Truth be told, I started my tarot Instagram account, @emilytarot, because there were some cool tarot challenges coming up in October and I did not want to spam the people following my personal account with tarot stuff. One of those challenges is #shadowworkoctober hosted by @mnomquah. Those following along are supposed to be keeping journals, but mostly my Instagram account has been serving as the journal. I want to sum up my thoughts and insights here, 10 days into the challenge.
What is shadow work? The concept of the shadow originated with Carl Jung and although I’m sure in the psychoanalytic tradition it’s much more complex than this, the overall idea is that our shadow is what we disown and repress about ourselves. Usually, we project our shadow onto other people. That’s why we see a person criticize someone for doing something and then turn around and do it themselves! We all have shadow parts–parts of ourselves that we believe are unacceptable, so shadow work is discovering those parts and integrating them into ourselves in a healthy way. Interestingly, for me the overall theme of this month hasn’t been about uncovering a bunch of monsters in my closet as it has been about revealing ways that I’ve been limiting myself.

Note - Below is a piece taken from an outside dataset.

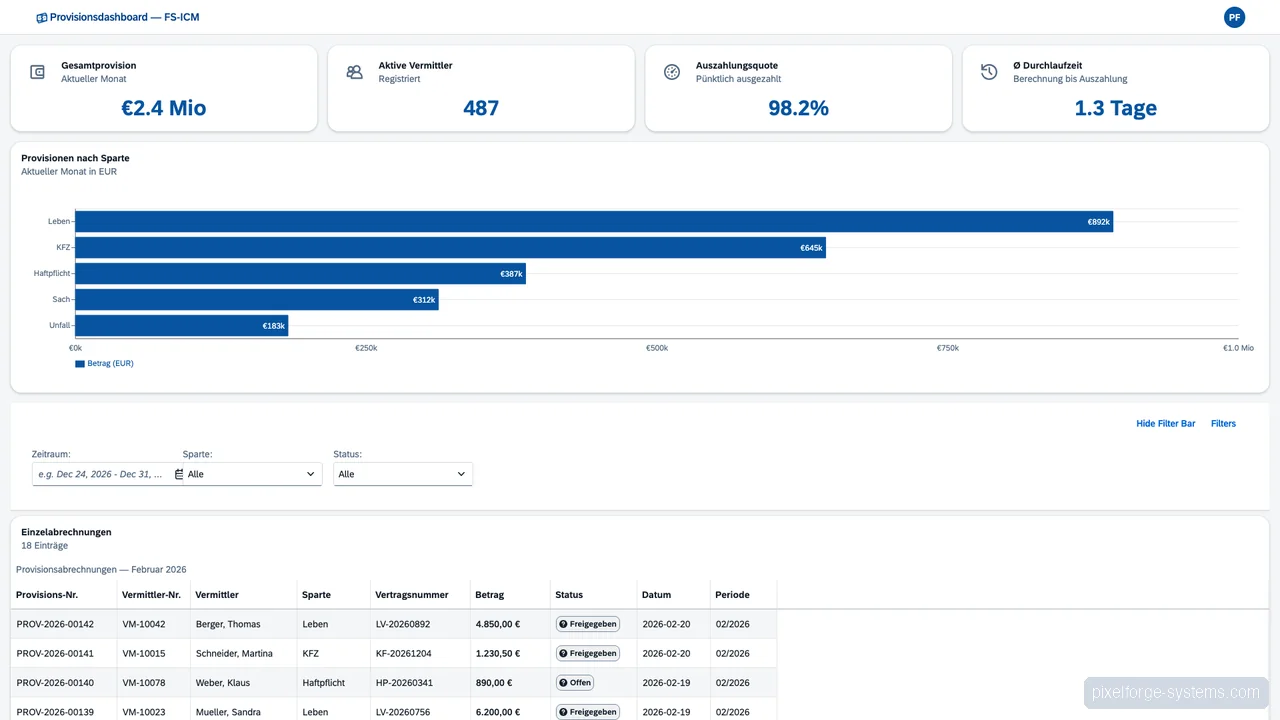Open the Status dropdown
The image size is (1280, 720).
(402, 473)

Because I’ve deleted several of the original pictures (I only have but so much storage space on my phone!), I’m going to start with links first. We began with a mandala representing ourselves. I’ve never drawn a mandala before, but this is what came out of the creative process. Those familiar with tarot will probably recognize the four elements and faculties here: (clockwise from top) air/intellect, with its ability to draw lines and put things into boxes; fire/spirituality, with its refracting, jewel-like energy; earth/materiality–the disks of coins, tree trunks, the earth–roundness, wholeness; and water/emotion–waves, change. These five are surrounded in purple by what is simultaneously shadow and spirit or consciousness–the thing that makes me greater than the sum of my parts. The purple also represents shadow, those qualities which are still part of me, but which I have tried to cast out.
Day two was the Hero’s Journey spread, and the results I got are here. Notice the reversed Queen of Wands and the King of Swords. Court cards have been coming up for me a LOT this month, and all my wands cards have been reversed. I don’t think this spread shows a triumphant journey, like the kind you’d see in a movie. I think it’s a move from depending on those outside of me to moving into a darker, internal place and giving up ruses and disguises in the process.

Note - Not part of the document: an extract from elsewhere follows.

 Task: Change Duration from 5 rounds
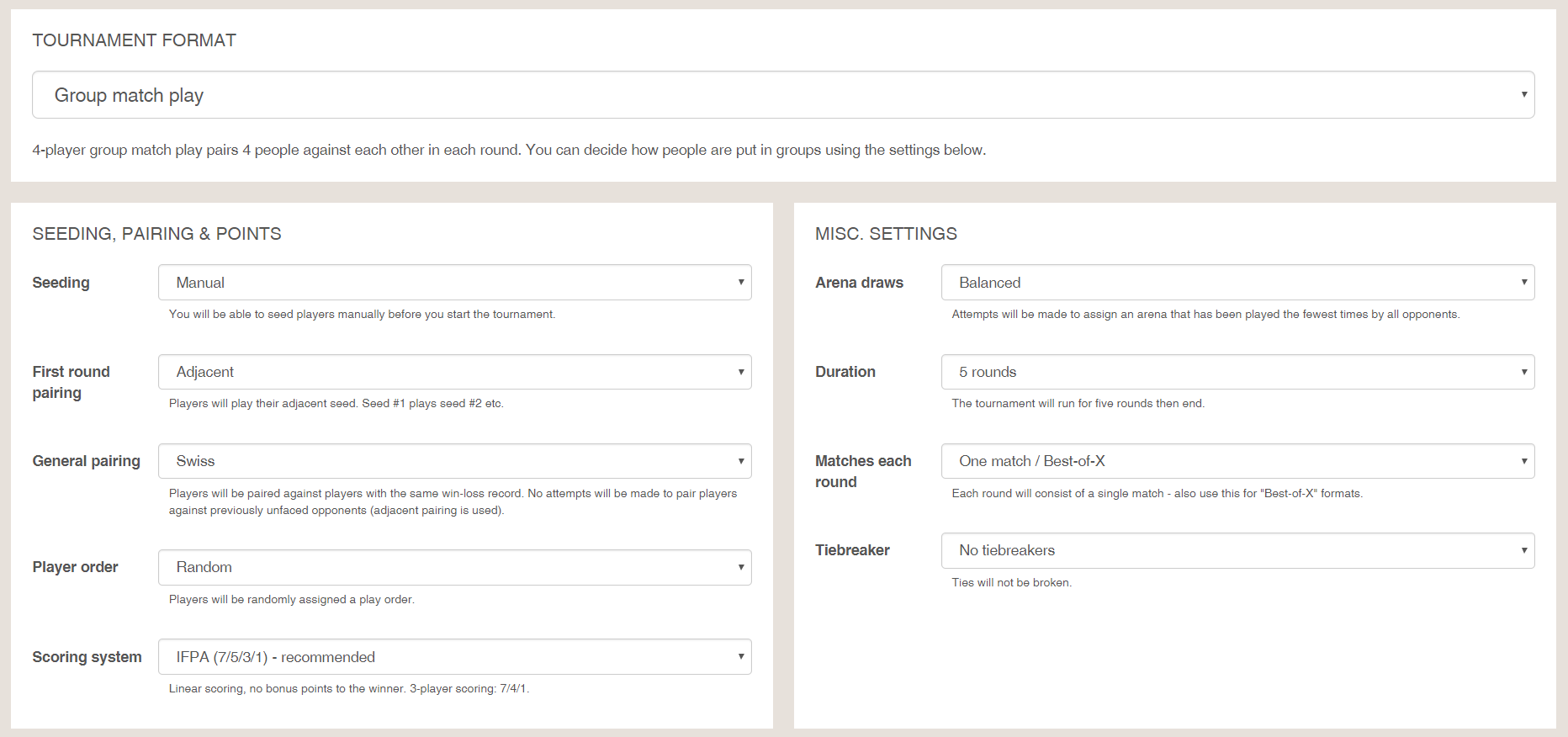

I think this movement into darkness is somehow mirrored by the source of my greatest fear, which is the Sun??? (I was a bit puzzled by that one.) And the way of releasing that fear is through the determination of the Two of Wands. These were days 3 and 4. For day 5, we chose a card, rather than drawing one at random: our least favorite card. Mine is the 5 of Swords, for reasons I think I explain pretty well on the page. I definitely see this as a shadow part of myself.

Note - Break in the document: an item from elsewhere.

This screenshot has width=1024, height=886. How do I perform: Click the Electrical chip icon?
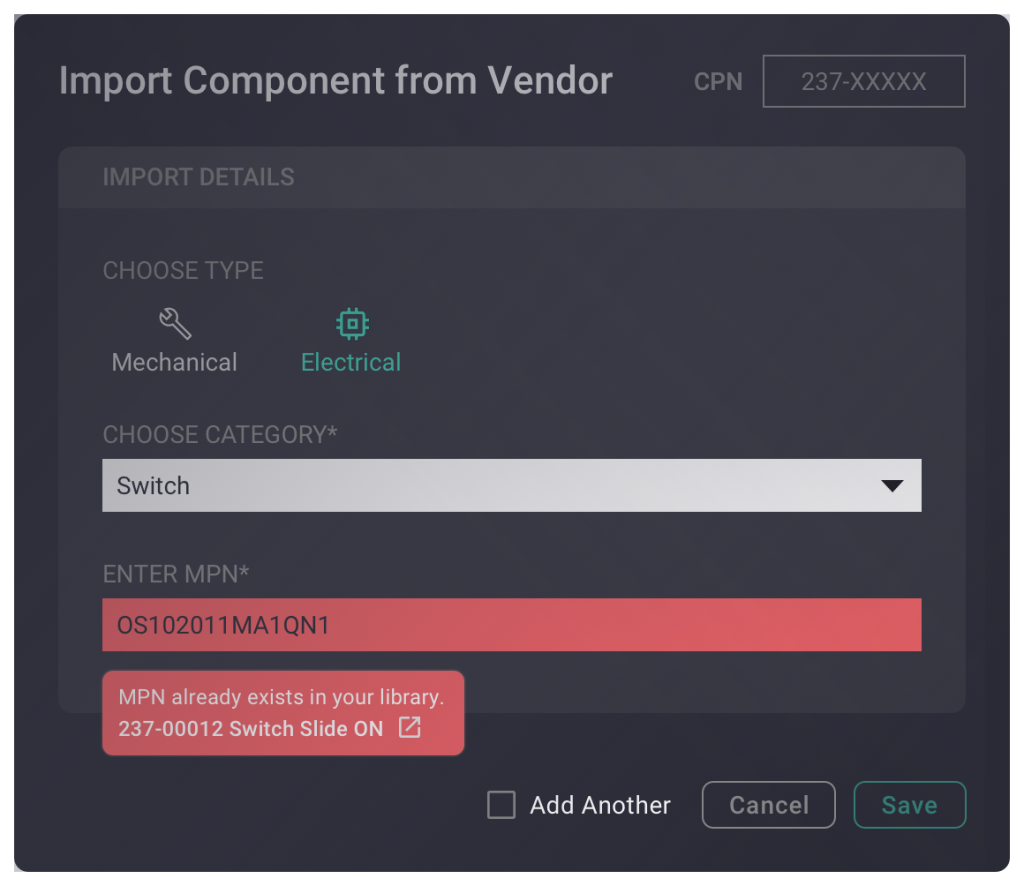tap(351, 323)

The next few days focus on questions: What do I need to forgive myself for? (Day 6) The Daughter of Wands, reversed. I think this is about the way that my life–not simply the pursuit of a PhD, but a lot of my life choices over the past decade have made me a happy, responsible person, but have sapped my creativity. I have felt a lot of sadness and shame about this, but I also need to forgive myself for not spending my 20s being an artist or a poet. I really do have a lot of creativity and vitality that I can put to use and that I can foster. It’s no surprise, then, that my inner truth (Day 7) is the Daughter of Pentacles, reversed. The Daughter of Pentacles is studious and dutiful. I have really embodied her over the past several years, but now that identity no longer serves me.
Day 8 was a bit of a detour from this theme, as we spoke about reclaiming the most negative Major Arcana card as a positive one. I chose the Heirophant and you can read what I have to say here.
Day 9, my greatest misperception about myself, was the Magician, reversed. I pulled two other cards along side him to see what commentary they had. The reversed Magician is about lacking power–I consistently underestimate myself and think I’m less versatile than I actually am. It’s funny because I don’t think that I do this, but when I get feedback from others, they point out that I have skills or talents or opportunities that I hadn’t even considered. Not surprisingly, the Daughter of Pentacles showed up reversed again, showing me that my studiousness is part of what’s sapping my Magician power. I think I’m trained to do one thing really well, but I’m actually pretty versatile. The Ten of Cups, appearing upright, suggested to me that the way to get my Magician mojo back is to follow my feelings. It’s funny, because although I feel things deeply, I don’t act on my emotions very much. This suggest that I need to get over that!
And lastly–and not surprisingly–today’s card was in response to the question: what do I need to let go of? The Father of Wands, reversed. Geez, all I need now is the Son of Wands reversed and I’ll have the whole set! Again, I need to let go of feeling like I need permission from the universe to undertake creative projects or do the kind of work I want to do. For this month’s challenge, I was expecting to get all of these messages about my foibles, but actually, the messages that I’m getting are about my strengths and how I am not living up to my potential. I think all the court cards are showing me the different personas and identities that I need to shed or take on in this process. It’s been a very interesting month with this challenge so far. Looking forward to the next 21 days!